Exercise aim
An exact transcription of all the entries below is required.

Input material
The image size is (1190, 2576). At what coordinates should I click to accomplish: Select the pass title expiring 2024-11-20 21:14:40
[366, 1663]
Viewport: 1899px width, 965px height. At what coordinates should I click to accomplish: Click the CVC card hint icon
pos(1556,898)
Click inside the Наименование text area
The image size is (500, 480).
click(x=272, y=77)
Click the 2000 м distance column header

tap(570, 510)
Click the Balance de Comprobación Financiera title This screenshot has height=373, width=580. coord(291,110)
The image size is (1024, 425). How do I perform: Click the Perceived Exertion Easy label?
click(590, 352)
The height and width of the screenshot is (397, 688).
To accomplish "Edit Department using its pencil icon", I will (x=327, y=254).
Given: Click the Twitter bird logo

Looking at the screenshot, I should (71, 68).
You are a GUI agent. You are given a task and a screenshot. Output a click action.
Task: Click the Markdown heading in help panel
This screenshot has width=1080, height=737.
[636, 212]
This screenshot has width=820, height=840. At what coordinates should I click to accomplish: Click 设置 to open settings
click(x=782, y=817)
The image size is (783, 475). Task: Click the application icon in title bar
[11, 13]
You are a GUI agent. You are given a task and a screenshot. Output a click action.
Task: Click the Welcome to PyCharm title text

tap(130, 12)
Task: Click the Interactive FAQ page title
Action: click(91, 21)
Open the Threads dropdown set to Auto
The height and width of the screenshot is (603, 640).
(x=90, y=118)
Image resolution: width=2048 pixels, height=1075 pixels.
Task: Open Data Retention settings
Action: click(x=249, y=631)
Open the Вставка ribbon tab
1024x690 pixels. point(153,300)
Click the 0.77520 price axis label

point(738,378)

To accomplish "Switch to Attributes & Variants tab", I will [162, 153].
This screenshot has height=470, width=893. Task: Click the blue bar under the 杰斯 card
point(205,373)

Response to this exercise
The image size is (1190, 2576). At what coordinates should I click to accomplish: Select the pass title expiring 2024-11-20 21:14:40
[366, 1663]
Viewport: 1899px width, 965px height. At what coordinates should I click to accomplish: Click the CVC card hint icon
pos(1556,898)
Click inside the Наименование text area
The image size is (500, 480).
click(x=272, y=77)
Click the 2000 м distance column header

tap(570, 510)
Click the Balance de Comprobación Financiera title This screenshot has height=373, width=580. coord(291,110)
The image size is (1024, 425). How do I perform: Click the Perceived Exertion Easy label?
click(590, 352)
The height and width of the screenshot is (397, 688).
To accomplish "Edit Department using its pencil icon", I will (x=327, y=254).
Given: Click the Twitter bird logo

Looking at the screenshot, I should (71, 68).
You are a GUI agent. You are given a task and a screenshot. Output a click action.
Task: Click the Markdown heading in help panel
This screenshot has width=1080, height=737.
[636, 212]
This screenshot has width=820, height=840. At what coordinates should I click to accomplish: Click 设置 to open settings
click(x=782, y=817)
The image size is (783, 475). Task: Click the application icon in title bar
[11, 13]
You are a GUI agent. You are given a task and a screenshot. Output a click action.
Task: Click the Welcome to PyCharm title text

tap(130, 12)
Task: Click the Interactive FAQ page title
Action: click(91, 21)
Open the Threads dropdown set to Auto
The height and width of the screenshot is (603, 640).
(x=90, y=118)
Image resolution: width=2048 pixels, height=1075 pixels.
Task: Open Data Retention settings
Action: click(x=249, y=631)
Open the Вставка ribbon tab
1024x690 pixels. point(153,300)
Click the 0.77520 price axis label

point(738,378)

To accomplish "Switch to Attributes & Variants tab", I will [162, 153].
This screenshot has height=470, width=893. Task: Click the blue bar under the 杰斯 card
point(205,373)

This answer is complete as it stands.